--- What to do ---
Extract every line of the records below that contains the word "dimensions".

--- Records to use ---
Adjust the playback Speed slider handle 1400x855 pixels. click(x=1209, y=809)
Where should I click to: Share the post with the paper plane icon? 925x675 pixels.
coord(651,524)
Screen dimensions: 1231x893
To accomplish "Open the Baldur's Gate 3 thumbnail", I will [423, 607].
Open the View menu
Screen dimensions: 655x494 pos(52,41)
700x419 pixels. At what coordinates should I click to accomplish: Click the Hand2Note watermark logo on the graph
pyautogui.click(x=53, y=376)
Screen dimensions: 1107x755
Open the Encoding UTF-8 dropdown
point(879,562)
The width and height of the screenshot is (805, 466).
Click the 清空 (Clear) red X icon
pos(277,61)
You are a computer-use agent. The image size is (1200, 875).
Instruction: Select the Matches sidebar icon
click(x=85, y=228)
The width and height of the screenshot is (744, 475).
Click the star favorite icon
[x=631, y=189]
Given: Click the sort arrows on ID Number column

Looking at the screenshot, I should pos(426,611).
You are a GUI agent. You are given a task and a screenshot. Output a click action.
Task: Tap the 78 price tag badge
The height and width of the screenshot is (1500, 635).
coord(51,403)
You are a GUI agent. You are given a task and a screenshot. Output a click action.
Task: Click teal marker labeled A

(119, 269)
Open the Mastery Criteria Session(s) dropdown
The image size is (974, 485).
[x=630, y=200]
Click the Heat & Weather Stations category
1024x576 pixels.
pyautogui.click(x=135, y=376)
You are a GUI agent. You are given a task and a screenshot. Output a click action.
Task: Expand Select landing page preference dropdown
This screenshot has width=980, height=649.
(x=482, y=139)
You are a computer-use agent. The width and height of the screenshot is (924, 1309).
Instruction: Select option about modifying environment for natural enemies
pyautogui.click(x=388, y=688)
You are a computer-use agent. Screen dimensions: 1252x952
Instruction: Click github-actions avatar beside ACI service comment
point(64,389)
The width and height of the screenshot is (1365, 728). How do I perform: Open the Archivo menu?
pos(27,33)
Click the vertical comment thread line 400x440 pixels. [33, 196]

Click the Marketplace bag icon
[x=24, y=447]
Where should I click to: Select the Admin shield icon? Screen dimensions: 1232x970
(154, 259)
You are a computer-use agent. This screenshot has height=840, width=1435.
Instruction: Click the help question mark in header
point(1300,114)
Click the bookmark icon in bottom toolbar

--- Reply to the exercise ---
Screen dimensions: 1231x893
Screen dimensions: 655x494 pos(52,41)
Screen dimensions: 1107x755
You are a computer-use agent. Screen dimensions: 1252x952
Where should I click to: Select the Admin shield icon? Screen dimensions: 1232x970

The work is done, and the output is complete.